It is no surprise that men and women will have different needs in recovery. Likewise, specific issues and treatment requirements are essential to achieving and maintaining long-term recovery for women who suffer from substance use disorders. By joining other women, you’ll uncover similar stories while learning to interact with others and building and maintaining healthy relationships.
Studies show that women experience an accelerated progression in the use of opioids, marijuana, and alcohol and that certain social and biological factors play a role in substance use disorders.
These social factors may include:
- Peer pressure
- Family relationships
- Child care responsibilities
- Low self esteem
The biological factors may include:
- Body composition
- Menstrual cycle
Creating a safe space is an essential part of recovery.

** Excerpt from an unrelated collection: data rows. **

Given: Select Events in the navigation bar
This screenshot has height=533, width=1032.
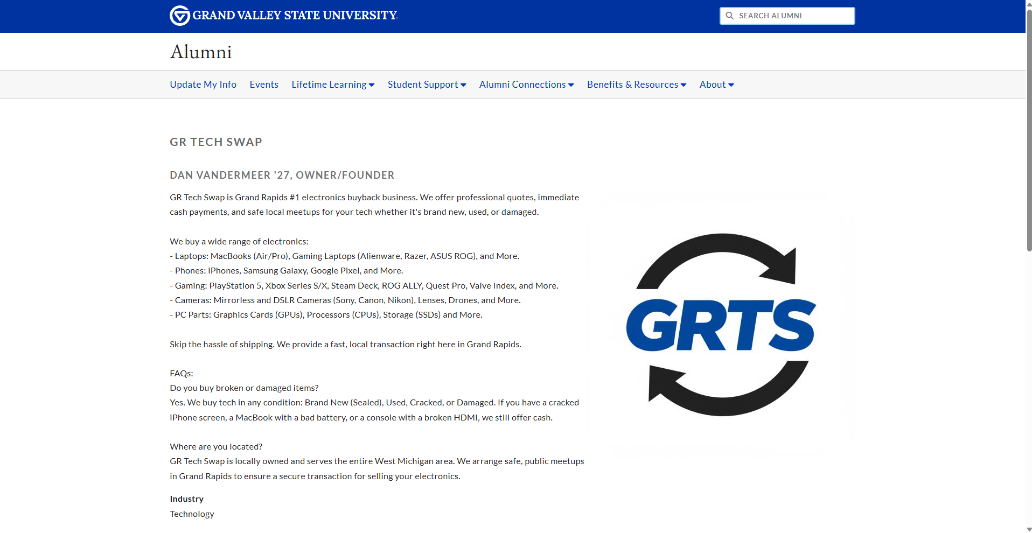Looking at the screenshot, I should click(x=263, y=84).
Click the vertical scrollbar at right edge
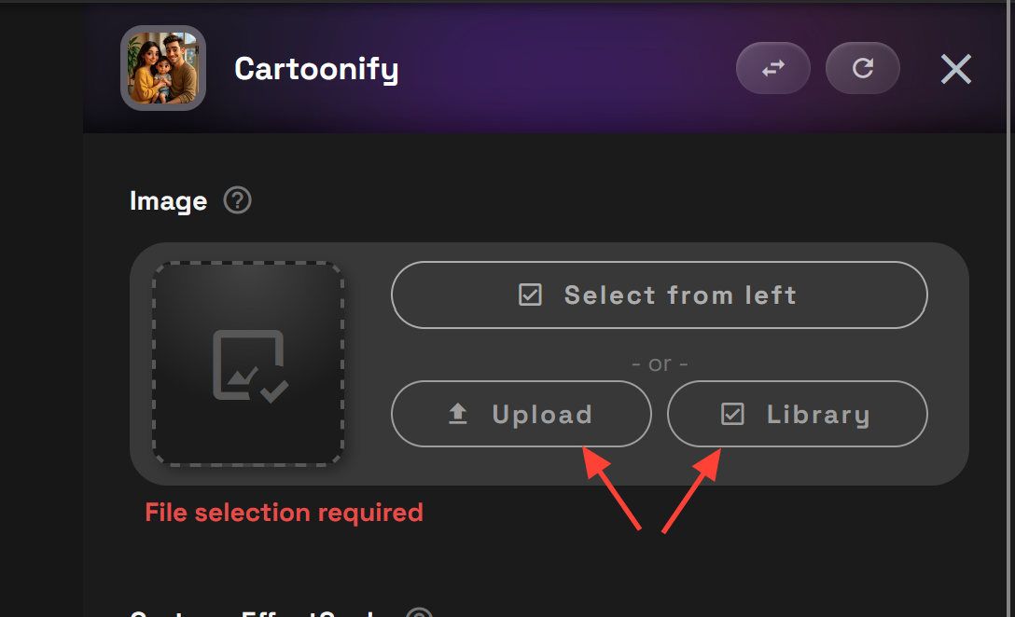This screenshot has height=617, width=1015. (x=1011, y=309)
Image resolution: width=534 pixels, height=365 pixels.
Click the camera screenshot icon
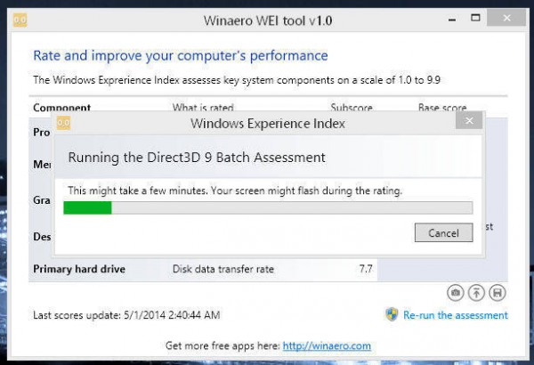pos(456,293)
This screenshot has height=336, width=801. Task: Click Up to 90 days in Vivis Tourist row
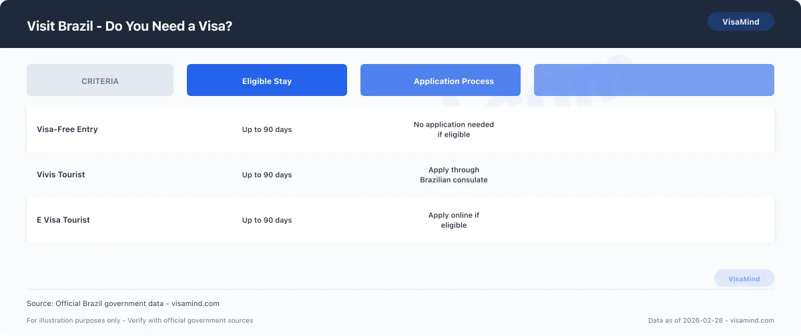point(267,175)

For women with a substance use disorder, gender-specific group therapy creates a space to open and explore their emotions together. Sharing experiences in a group facilitated by a clinically trained expert is a safe way to have your experiences validated. Participating in a structured group lets you build trust with individuals who may have experienced trauma like yours and gives you a support network to call on when difficult times arise.
Women are the greatest allies to other women in recovery.
Women face different challenges than men in recovery. In many cases, women with a substance use disorder will also have a co-occurring disorder, such as trauma. By sharing personal experiences, women can relate to those with similar stories; this creates a healing space as women feel like they are not alone.
Connecting with and learning from one another is the foundation for lasting sobriety.
For women in recovery, living with authenticity and purpose also involves connection. The relationships we create in recovery provide lasting inspiration, encouragement, and support. In treatment with other women, you can share a wide range of experiences, good or bad. Being open and authentic with other women will help you build community. You’re also learning what healthy relationships should look like following your treatment program.